No texto escrito sobre fundo negro faz-se um balanço muito negativo dos dez anos de RAEM: o desenvolvimento da economia fez com que surgissem os mais variados tipos de contradições sociais, apontam, explicando que há problemas com a habitação e com o emprego, “um número de compromissos políticos não foram cumpridos, a qualidade de vida da população piorou”. Além disso, “as contradições entre as camadas mais baixas e os interesses económicos atingiram um ponto de ruptura”.
O caso Ao Man Long é chamado à colação, não só para recordar o escândalo de corrupção, mas para apontar que o ex-secretário e os seus familiares foram julgado sozinhos, apesar de o antigo governante ter “utilizado todos os meios possíveis” para levar a cabo a sua estratégia.
Há outro assunto que, diz o grupo neste seu manifesto, “causa a fúria da população de Macau”: os Jogos da Ásia Oriental 2005 e a “séria derrapagem orçamental”. “Ninguém foi responsabilizado”, notam.
Mas há mais razões na origem do descontentamento. O “grupo de pessoas que não podem continuar em silêncio em Macau” mostra-se perturbado com a política seguida pelo Governo da RAEM em relação ao património do território, sendo o Farol da Guia um dos vários exemplos apontados.
É feita uma referência aos serviços prestados ao nível da Saúde – área particularmente próxima de Chui Sai On. Os cidadãos autores do protesto escrito queixam-se daquilo que entendem ser a degradação das unidades hospitalares de Macau.
“Se continuarmos a ter um empresário local como Chefe do Executivo, como pode esta pessoa lutar contra a corrupção?”, perguntam, não deixando a questão sem réplica. “Esta pessoa só poderá agravar a situação de conluio com o Governo!”, acusam.
A rematar o comunicado, o grupo reitera estar contra o cargo de Chefe do Executivo vir a ser ocupado por alguém oriundo das grandes famílias de empresários, que “dizem amar a pátria e Macau para cobrir os seus interesses”. Os contestatários não querem igualmente pessoas com este tipo de perfil como chefias dos serviços públicos da RAEM.

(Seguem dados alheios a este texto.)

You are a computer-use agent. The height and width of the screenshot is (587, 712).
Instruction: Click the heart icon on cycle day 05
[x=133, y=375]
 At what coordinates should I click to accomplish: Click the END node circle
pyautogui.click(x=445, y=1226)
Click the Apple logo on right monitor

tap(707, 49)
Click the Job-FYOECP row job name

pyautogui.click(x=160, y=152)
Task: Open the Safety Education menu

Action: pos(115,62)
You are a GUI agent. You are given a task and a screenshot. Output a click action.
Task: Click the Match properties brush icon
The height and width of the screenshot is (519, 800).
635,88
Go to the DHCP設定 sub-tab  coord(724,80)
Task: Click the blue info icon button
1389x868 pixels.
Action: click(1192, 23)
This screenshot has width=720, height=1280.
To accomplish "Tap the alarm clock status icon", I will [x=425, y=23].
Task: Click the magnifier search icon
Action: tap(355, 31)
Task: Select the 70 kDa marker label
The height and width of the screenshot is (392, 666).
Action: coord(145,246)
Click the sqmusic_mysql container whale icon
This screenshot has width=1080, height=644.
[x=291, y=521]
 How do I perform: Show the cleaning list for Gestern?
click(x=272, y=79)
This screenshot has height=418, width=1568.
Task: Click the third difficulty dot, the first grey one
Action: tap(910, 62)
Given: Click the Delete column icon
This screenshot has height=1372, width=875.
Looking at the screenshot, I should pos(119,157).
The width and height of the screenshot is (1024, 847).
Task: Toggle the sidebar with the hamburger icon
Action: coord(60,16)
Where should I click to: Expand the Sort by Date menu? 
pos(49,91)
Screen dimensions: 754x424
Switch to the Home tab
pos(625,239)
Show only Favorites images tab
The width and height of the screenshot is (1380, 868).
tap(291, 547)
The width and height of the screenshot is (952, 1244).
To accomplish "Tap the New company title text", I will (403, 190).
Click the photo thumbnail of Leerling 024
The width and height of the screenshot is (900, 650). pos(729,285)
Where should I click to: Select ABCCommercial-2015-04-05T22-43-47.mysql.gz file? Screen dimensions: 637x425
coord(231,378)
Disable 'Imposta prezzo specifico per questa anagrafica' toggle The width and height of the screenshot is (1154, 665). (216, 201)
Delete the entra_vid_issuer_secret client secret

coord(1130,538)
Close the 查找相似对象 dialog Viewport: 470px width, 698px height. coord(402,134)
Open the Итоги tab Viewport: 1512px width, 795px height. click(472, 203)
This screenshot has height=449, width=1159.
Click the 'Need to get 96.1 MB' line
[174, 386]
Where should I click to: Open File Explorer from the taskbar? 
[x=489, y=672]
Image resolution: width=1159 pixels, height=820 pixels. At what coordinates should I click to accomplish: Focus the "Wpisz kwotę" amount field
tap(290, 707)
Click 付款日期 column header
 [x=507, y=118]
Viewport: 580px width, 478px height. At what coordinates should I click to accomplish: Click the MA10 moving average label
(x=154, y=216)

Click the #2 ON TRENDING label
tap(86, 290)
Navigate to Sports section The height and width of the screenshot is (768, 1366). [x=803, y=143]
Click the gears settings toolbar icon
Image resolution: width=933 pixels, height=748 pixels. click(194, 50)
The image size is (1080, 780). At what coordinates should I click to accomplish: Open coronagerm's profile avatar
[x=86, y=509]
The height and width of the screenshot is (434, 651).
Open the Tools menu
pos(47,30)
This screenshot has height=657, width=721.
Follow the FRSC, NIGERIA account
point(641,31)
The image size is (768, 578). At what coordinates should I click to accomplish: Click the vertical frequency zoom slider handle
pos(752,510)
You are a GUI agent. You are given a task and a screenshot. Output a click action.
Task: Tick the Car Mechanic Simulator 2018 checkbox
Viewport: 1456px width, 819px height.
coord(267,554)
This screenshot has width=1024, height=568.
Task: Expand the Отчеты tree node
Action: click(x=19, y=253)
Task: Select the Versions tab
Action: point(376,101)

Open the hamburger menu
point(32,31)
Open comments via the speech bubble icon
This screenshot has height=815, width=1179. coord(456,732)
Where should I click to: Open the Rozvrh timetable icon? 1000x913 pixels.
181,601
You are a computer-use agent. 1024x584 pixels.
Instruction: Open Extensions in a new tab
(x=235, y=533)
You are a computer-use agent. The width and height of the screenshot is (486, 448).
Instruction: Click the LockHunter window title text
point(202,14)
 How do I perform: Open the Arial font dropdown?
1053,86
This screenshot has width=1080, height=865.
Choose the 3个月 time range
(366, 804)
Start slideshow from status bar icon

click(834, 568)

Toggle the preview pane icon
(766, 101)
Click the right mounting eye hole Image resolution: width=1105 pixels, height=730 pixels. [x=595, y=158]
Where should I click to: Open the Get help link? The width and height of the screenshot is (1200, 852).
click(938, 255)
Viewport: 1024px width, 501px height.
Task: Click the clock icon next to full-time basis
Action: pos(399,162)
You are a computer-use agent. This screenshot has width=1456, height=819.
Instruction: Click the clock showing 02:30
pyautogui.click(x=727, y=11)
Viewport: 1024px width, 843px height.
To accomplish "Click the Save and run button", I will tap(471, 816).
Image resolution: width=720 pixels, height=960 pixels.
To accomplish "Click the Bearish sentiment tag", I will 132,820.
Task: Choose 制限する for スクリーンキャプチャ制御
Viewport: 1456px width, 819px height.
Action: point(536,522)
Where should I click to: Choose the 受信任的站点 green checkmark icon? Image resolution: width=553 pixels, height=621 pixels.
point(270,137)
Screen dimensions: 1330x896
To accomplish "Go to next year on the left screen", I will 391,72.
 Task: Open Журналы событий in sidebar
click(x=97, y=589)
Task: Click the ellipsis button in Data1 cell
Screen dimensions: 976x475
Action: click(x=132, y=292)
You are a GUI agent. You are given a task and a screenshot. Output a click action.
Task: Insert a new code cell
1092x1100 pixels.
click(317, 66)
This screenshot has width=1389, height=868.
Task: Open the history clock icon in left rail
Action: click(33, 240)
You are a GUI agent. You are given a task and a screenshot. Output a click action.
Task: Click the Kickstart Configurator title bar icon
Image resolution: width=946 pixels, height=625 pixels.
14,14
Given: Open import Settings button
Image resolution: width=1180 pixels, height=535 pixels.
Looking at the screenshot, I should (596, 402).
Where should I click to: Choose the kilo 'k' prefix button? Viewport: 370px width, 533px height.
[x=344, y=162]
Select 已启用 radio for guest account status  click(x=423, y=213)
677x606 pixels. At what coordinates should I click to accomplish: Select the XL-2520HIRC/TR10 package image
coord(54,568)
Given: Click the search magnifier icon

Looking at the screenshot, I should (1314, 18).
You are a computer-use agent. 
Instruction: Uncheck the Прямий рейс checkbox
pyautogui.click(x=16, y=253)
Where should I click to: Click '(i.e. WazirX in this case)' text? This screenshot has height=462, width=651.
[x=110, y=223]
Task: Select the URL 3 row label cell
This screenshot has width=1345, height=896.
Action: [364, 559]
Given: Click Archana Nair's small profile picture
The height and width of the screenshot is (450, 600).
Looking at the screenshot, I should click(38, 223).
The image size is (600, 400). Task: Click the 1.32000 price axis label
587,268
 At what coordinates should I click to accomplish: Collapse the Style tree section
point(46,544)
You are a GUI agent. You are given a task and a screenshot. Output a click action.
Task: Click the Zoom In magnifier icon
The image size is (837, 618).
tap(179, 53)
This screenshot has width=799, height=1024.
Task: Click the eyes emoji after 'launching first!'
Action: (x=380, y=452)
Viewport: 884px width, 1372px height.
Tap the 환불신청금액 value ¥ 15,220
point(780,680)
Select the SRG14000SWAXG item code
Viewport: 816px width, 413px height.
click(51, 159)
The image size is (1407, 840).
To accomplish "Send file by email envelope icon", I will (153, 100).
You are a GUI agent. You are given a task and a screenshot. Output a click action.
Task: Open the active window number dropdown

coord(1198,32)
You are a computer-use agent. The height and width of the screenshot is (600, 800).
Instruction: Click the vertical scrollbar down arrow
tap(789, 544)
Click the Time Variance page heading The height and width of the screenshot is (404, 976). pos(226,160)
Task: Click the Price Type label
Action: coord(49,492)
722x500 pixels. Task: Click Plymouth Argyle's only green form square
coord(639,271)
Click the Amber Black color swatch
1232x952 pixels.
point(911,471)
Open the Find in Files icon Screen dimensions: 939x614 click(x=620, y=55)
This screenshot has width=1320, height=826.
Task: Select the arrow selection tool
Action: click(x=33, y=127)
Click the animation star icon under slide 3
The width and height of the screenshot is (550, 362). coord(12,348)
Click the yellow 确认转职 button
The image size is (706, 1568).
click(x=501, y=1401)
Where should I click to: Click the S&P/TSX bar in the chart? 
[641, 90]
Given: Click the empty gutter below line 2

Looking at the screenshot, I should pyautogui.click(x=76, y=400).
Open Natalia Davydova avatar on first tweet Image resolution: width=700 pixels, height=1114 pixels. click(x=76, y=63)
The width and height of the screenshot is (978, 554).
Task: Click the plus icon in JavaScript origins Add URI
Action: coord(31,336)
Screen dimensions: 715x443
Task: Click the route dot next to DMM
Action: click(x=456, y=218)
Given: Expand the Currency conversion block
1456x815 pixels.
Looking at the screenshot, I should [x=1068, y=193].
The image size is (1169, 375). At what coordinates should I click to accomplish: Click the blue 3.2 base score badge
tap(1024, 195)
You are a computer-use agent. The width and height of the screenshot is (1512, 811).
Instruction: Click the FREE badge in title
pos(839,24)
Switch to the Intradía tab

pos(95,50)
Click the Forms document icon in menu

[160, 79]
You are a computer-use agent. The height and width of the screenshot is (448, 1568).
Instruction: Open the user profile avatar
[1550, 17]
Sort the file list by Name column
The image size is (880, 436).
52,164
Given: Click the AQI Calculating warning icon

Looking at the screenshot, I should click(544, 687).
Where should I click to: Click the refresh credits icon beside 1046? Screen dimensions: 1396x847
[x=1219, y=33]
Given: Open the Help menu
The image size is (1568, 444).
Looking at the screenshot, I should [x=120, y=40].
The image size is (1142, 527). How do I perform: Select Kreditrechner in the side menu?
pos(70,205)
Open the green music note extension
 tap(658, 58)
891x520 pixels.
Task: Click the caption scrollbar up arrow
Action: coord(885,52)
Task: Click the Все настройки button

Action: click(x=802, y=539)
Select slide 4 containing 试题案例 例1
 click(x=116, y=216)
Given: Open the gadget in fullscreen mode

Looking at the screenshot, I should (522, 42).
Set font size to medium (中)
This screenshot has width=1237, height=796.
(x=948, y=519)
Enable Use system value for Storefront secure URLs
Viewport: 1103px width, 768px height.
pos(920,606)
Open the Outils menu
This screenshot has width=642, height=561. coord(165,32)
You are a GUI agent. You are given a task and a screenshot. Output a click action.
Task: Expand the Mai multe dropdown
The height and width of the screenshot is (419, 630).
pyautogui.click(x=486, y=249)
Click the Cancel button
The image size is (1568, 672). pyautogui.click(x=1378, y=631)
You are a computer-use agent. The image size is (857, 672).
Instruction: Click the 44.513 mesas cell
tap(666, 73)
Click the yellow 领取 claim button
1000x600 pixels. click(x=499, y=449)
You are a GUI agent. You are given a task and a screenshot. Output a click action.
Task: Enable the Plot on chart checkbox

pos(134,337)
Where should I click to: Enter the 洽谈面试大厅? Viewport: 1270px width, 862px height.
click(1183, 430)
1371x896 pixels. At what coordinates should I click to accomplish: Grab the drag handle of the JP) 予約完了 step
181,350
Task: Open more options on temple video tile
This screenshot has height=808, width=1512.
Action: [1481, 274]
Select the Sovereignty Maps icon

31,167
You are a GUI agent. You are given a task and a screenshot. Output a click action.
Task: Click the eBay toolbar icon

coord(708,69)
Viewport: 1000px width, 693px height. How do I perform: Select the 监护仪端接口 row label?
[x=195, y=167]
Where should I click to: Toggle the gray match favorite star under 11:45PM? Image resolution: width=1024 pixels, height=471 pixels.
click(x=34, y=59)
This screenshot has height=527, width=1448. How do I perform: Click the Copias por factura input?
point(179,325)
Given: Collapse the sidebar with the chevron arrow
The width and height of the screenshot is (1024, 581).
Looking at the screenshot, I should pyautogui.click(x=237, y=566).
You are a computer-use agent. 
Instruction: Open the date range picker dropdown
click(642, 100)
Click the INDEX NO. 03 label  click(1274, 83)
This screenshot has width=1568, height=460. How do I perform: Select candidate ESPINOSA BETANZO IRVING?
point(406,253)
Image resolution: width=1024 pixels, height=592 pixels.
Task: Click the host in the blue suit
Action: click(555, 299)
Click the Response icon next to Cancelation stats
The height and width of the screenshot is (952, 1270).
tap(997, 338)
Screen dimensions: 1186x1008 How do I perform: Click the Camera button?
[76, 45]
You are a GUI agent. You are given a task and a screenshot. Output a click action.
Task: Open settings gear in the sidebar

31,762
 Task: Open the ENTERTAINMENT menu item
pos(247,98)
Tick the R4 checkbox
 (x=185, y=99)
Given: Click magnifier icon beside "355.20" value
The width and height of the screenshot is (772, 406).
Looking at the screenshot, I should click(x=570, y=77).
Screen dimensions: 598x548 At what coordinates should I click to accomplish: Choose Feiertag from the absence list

O espaço publicitário foi pago através de um depósito na conta do Banco da China do Apple Daily. A cópia do talão circulava ontem na Internet e indicava que a publicação do anúncio custou aos seus autores 37.500 patacas.
Recorde-se que, no final da passada semana, o ICBC em Macau fechou por “decisão comercial” a conta de um grupo de cidadãos do território para angariar dinheiro para contestar na imprensa de Hong Kong o alegado controlo político de Macau por empresários.
Desconhece-se se o anúncio ontem publicado no Apple Daily teve na origem o mesmo grupo de residentes. Mas há um facto incontestável: desta feita os opositores conseguiram cumprir o seu primeiro objectivo.
O gabinete de candidatura de Chui Sai On preferiu não se pronunciar sobre o anúncio que enche meia página do jornal de Hong Kong.

X-acto na carta

O Ming Pao, jornal em língua chinesa publicado em Hong Kong, deu ontem conta de um estranho acontecimento relacionado com Macau e as eleições para o Chefe do Executivo.
Num texto intitulado “Descontentamento crescente em Macau contra a candidatura de Chui”, o diário conta que recebeu uma carta com ameaças num envelope que continha a lâmina de um x-acto.
Na missiva, o autor anónimo “expressa a sua fúria em relação à corrupção em Macau, aos conluios entre o sector empresarial e ao monopólio detido pelas grandes famílias de empresários nas eleições”.
A rematar, fica o conteúdo mais assustador. Em caracteres simplificados, lê-se na carta que “o protesto será feito em forma de suicídio”. O macabro autor utiliza a mesma frase que serve para identificar os responsáveis pelo anúncio do Apple Daily – “Um grupo de pessoas que não podem continuar em silêncio em Macau”.
Segundo o jornal, o envelope tinha selos de Macau e carimbo com data do passado dia 21. O Ming Pao entrou em contacto com as autoridades policiais, que levaram a carta e a lâmina para investigarem o caso.